┏━━

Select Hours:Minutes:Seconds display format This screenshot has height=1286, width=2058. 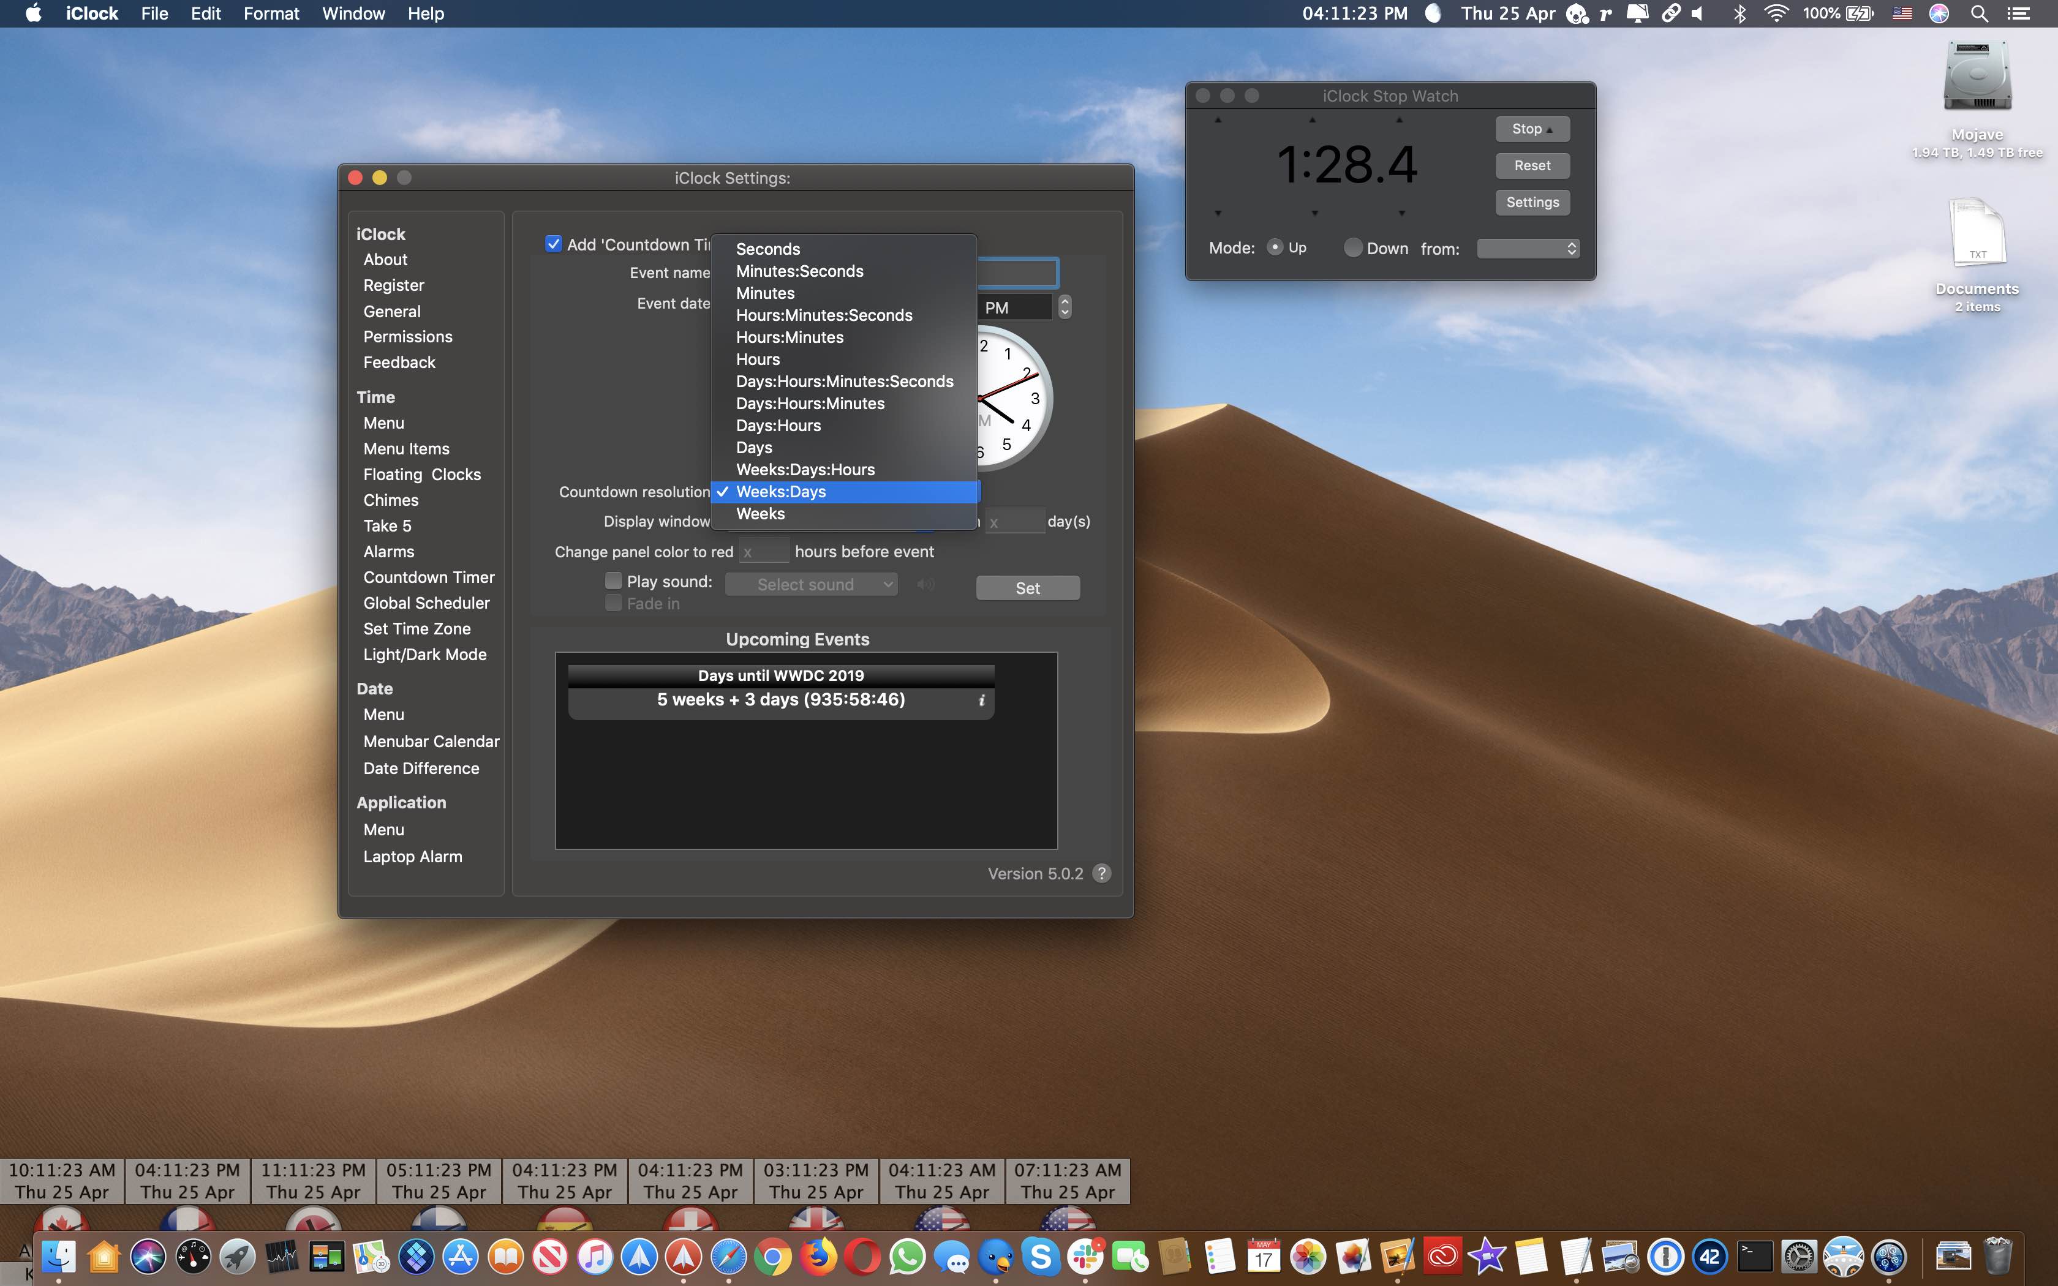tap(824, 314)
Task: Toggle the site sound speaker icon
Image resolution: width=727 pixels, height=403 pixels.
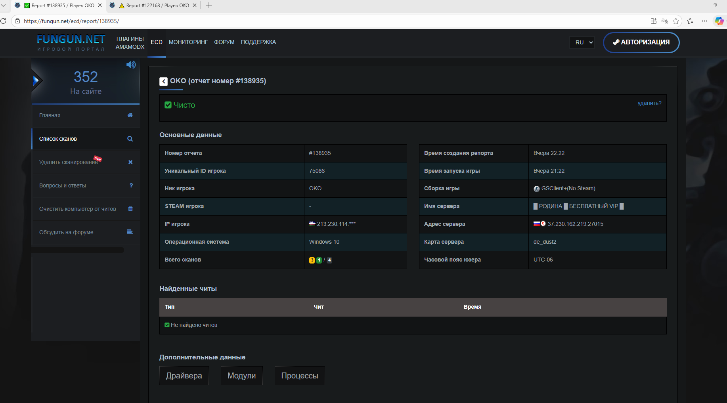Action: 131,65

┗━━
┏━━

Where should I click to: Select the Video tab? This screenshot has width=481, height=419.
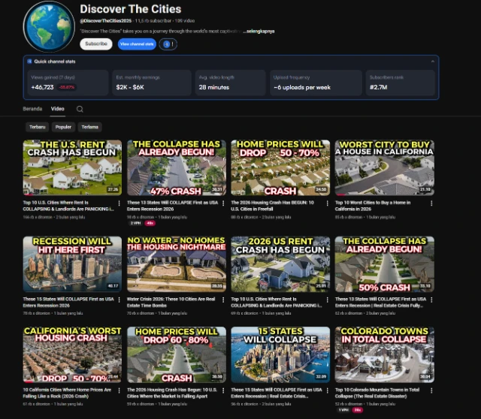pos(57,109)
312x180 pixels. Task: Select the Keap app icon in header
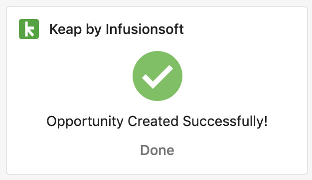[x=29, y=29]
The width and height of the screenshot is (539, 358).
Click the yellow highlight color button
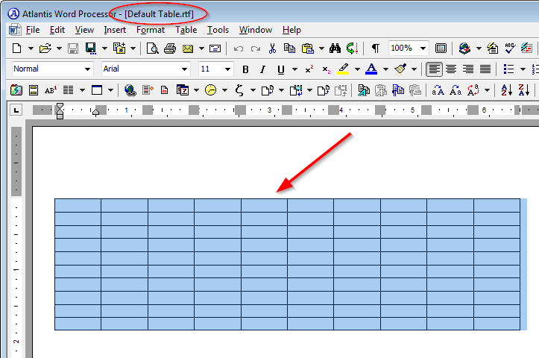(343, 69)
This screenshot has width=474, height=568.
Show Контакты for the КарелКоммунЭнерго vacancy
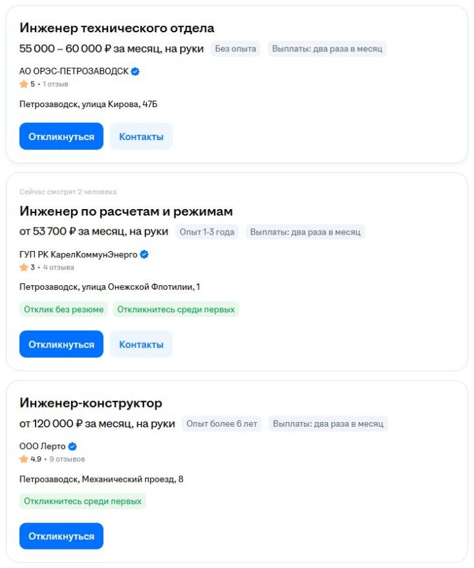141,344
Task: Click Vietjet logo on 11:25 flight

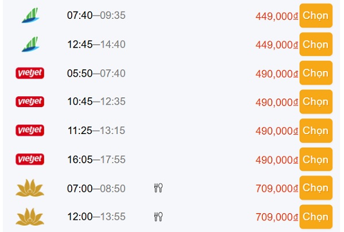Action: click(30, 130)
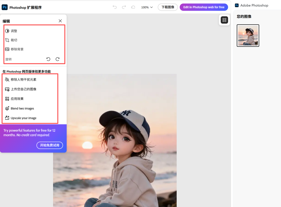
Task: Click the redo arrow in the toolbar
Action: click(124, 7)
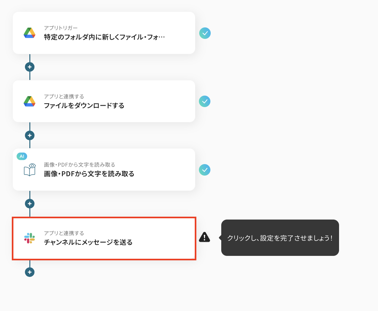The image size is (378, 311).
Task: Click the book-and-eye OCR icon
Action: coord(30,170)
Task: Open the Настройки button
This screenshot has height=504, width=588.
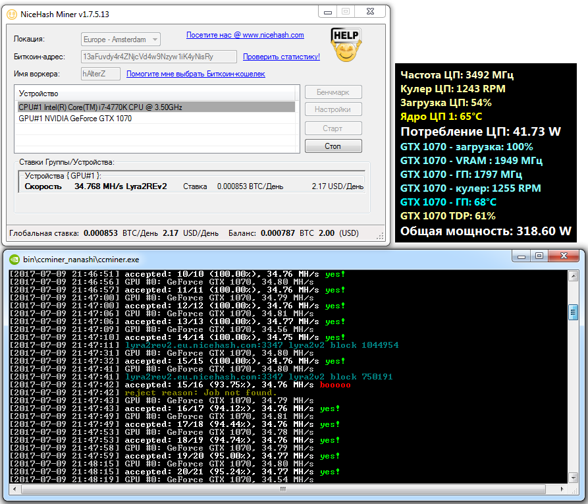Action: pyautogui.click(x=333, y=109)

┗━━

◆ EXERCISE GOAL
Only one stretch of the listing above is to be duplicated: the lines from the one containing "312x180 pixels. Task: Select" through the one containing "This screenshot has width=474, height=568.", both included. Copy them exactly, minus the pictures.

◆ YOUR RESPONSE
312x180 pixels. Task: Select the Keap app icon in header
[x=29, y=29]
The width and height of the screenshot is (539, 358).
Click the yellow highlight color button
(343, 69)
This screenshot has width=474, height=568.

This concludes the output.